I thank Adam Price for those questions. I think he makes an important point in opening about the way that patterns of voting in the referendum follow economic lines right across the United Kingdom. As far as estimating the impact on Wales of last week’s decision, there are two particular ways in which we have to assess that, one of which is easier than the other. There will be the direct loss of European funding that would otherwise have come to Wales, I think, during this current structural funds period. We would’ve been able to draw down funds under this period up until 2023. We will have left the European Union, it seems, before then and at that point our ability to draw down European funding will end. We have committed over £700 million of the current round already. That is 40 per cent of the total that we would be able to draw down during the 2014-2020 round and we will be looking to maximise the potential draw-down of those funds. The First Minister argued in his letter to the Prime Minister that he should be negotiating for us to be able to continue to draw down those funds over the whole of that structural funds period. But, we will have to await the outcome of the negotiations for that. But, on those figures I think we are well placed to make an assessment—and some of the facts of that I’ve just mentioned.

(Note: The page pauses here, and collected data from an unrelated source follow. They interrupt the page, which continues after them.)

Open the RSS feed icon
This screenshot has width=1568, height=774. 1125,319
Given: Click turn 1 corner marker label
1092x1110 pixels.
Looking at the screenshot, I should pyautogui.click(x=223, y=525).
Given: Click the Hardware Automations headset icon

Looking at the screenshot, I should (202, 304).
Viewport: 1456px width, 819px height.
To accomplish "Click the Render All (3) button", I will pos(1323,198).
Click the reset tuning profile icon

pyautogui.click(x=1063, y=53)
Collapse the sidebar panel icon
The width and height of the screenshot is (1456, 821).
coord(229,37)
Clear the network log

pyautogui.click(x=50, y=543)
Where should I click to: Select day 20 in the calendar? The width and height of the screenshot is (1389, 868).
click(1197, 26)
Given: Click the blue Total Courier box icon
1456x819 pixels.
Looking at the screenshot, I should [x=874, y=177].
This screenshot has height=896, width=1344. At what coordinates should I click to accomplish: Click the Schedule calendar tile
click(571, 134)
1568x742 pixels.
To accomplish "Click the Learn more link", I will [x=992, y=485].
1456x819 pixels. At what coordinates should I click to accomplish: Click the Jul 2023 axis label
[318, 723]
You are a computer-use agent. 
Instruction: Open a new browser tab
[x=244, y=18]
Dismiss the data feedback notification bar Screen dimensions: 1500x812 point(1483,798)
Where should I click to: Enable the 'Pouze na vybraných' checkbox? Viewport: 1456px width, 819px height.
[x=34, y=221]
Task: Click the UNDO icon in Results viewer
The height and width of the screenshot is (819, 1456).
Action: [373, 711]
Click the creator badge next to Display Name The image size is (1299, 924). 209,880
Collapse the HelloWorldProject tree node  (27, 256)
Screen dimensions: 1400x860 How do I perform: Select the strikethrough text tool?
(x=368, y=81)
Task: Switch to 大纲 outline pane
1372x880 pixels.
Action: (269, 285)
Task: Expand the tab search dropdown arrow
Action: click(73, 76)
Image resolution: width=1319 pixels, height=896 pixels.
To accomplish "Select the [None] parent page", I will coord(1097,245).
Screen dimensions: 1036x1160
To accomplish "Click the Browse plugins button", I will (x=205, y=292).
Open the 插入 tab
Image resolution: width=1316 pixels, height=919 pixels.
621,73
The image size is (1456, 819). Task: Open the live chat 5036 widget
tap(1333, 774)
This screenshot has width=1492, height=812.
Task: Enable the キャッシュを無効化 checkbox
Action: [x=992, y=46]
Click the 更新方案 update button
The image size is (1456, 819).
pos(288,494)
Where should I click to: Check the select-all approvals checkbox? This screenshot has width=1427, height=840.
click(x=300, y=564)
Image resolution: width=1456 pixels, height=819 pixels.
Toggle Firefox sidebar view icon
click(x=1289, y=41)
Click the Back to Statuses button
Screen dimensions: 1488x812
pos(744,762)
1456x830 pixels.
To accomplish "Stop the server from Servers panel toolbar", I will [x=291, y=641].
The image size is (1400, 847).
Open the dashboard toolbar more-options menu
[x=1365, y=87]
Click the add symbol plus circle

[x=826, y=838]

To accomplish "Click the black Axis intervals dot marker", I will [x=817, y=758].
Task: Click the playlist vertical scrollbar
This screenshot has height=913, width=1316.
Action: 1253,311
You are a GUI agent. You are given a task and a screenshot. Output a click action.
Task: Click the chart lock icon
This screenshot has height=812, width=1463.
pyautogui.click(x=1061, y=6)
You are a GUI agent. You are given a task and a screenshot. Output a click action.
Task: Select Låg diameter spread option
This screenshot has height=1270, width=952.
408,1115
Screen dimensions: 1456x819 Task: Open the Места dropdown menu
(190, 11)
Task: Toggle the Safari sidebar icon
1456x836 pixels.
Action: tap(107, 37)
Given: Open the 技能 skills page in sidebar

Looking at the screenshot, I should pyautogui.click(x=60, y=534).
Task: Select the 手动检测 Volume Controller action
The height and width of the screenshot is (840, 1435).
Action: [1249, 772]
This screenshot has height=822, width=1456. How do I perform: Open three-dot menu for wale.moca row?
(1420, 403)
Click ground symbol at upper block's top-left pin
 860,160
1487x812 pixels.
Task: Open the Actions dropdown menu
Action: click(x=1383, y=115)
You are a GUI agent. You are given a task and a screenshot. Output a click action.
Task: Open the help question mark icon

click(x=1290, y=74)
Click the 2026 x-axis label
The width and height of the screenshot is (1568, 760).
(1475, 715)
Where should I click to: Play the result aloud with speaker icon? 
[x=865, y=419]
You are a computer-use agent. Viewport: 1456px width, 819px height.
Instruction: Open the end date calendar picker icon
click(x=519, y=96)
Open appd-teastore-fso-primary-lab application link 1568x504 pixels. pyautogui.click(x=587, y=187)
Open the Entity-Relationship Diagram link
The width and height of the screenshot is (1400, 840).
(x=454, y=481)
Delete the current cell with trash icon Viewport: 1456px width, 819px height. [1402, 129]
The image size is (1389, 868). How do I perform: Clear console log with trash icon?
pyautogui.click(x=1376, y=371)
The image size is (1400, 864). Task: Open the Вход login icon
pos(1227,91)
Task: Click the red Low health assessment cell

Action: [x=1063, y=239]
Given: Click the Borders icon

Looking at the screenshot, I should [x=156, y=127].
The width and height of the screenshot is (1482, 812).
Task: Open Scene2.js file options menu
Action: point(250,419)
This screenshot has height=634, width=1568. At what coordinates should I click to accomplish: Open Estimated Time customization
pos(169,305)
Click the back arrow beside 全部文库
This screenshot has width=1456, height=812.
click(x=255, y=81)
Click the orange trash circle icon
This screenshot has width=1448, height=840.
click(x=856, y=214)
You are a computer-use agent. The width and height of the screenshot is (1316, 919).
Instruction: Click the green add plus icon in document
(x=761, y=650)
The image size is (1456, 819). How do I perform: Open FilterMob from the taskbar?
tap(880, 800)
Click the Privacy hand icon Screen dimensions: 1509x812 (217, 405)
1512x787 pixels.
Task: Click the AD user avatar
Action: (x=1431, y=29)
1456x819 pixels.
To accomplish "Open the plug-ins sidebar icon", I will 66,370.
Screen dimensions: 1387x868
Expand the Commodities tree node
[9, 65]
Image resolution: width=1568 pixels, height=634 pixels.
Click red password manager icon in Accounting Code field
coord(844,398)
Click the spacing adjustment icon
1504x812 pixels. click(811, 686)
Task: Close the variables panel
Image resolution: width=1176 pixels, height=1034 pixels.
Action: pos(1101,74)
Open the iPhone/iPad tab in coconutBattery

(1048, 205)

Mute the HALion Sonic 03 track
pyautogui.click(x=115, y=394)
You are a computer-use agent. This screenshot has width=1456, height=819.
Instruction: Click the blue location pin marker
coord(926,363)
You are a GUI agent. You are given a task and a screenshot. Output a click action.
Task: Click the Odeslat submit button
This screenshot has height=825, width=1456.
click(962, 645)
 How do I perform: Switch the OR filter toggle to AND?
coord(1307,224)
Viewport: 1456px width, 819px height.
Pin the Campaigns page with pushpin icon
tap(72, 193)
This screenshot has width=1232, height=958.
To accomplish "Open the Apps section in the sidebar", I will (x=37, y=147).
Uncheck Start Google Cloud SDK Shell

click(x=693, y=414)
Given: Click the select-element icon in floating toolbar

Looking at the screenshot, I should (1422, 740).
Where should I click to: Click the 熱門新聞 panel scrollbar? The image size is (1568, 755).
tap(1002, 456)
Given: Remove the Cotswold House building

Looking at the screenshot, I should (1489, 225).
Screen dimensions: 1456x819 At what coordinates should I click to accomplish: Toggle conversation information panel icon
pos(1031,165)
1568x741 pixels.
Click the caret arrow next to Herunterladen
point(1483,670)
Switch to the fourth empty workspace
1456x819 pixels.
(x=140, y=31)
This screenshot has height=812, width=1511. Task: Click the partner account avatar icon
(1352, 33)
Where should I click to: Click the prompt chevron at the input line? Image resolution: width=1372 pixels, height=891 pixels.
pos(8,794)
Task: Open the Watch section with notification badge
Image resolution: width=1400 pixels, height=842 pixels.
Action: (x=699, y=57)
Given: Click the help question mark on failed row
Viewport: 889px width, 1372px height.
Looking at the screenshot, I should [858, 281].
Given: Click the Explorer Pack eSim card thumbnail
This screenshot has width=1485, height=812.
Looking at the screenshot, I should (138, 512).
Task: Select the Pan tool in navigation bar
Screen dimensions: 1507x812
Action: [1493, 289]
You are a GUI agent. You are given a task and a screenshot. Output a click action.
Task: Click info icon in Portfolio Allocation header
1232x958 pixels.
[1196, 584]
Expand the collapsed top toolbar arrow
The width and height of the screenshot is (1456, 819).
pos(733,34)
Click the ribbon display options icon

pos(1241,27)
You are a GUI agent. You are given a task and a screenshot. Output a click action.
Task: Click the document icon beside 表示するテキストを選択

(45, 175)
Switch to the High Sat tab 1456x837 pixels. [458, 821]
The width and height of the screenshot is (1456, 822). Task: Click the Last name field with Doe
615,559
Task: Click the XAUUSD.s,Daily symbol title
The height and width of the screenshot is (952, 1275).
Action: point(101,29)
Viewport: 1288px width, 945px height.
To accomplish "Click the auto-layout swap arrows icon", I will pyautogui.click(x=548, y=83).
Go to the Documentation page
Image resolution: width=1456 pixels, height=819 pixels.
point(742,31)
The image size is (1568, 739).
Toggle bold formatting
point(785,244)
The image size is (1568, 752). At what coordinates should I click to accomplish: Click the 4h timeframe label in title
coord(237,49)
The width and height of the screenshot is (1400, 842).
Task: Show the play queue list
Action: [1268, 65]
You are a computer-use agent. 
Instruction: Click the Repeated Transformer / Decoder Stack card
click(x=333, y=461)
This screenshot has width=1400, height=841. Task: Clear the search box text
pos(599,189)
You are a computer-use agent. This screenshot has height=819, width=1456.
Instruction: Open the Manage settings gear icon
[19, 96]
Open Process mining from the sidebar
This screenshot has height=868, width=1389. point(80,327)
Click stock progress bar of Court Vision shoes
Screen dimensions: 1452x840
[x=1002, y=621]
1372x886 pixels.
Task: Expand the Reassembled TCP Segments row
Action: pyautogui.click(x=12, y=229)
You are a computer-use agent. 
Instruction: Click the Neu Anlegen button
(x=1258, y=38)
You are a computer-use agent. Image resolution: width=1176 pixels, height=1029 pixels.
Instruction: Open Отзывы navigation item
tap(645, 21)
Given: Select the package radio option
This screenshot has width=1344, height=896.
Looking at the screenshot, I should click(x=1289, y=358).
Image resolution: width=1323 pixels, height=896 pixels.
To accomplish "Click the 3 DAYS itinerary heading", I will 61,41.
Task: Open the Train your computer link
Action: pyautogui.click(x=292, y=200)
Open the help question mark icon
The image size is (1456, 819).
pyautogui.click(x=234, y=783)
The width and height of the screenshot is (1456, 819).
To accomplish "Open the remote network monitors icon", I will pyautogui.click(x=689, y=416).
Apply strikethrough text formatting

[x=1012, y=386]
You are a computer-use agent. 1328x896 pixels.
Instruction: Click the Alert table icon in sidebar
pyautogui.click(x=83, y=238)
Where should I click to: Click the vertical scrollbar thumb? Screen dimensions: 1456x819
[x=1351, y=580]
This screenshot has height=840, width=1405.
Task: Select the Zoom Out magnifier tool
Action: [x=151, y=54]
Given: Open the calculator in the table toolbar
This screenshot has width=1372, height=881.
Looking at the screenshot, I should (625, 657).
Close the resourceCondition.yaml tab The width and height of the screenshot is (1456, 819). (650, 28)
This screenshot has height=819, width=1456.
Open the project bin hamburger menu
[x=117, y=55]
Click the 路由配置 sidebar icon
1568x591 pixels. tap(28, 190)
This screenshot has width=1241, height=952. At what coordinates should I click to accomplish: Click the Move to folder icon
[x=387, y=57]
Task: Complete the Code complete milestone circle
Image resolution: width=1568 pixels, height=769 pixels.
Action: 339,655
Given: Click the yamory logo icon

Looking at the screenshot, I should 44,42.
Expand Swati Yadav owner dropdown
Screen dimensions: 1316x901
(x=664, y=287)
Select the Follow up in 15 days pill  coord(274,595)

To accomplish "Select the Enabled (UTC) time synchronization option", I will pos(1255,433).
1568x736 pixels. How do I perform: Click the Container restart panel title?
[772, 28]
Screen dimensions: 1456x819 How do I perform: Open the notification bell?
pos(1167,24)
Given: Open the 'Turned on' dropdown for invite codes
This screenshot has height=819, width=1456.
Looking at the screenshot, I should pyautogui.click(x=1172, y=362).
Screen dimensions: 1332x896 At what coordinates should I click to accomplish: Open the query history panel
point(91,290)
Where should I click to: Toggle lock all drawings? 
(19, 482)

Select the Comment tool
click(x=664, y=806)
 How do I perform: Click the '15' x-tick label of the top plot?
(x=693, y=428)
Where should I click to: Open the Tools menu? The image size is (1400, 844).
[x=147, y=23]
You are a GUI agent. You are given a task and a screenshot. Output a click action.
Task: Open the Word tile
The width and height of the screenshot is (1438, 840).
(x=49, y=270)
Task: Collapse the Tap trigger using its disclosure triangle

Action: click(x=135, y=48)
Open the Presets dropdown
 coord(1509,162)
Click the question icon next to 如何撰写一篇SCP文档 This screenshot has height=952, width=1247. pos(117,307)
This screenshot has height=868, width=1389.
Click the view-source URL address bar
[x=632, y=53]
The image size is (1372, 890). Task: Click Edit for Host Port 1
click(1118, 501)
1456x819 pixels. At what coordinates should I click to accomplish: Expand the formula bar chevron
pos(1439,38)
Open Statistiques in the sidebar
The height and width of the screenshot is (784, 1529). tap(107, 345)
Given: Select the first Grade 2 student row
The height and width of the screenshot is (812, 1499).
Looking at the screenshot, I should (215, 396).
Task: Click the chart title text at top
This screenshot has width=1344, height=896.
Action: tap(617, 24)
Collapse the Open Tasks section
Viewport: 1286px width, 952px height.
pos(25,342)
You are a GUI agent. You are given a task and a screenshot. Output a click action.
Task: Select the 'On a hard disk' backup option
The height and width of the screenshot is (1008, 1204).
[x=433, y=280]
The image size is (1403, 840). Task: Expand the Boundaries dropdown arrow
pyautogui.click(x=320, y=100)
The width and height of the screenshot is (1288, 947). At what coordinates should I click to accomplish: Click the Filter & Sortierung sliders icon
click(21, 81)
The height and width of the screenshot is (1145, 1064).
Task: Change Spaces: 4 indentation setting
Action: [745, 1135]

The second way in which Wales will be affected by the economic consequences of leaving the European Union will be through the budget that we now know we face in the autumn of this year: a budget in which we are told there will be tax rises and public expenditure cuts and those expenditure cuts will no doubt feed their way through into the Welsh budget. It’s much harder to make any assessment of that, but in the Welsh Government we will certainly be doing what we can to prepare on a contingency basis for them.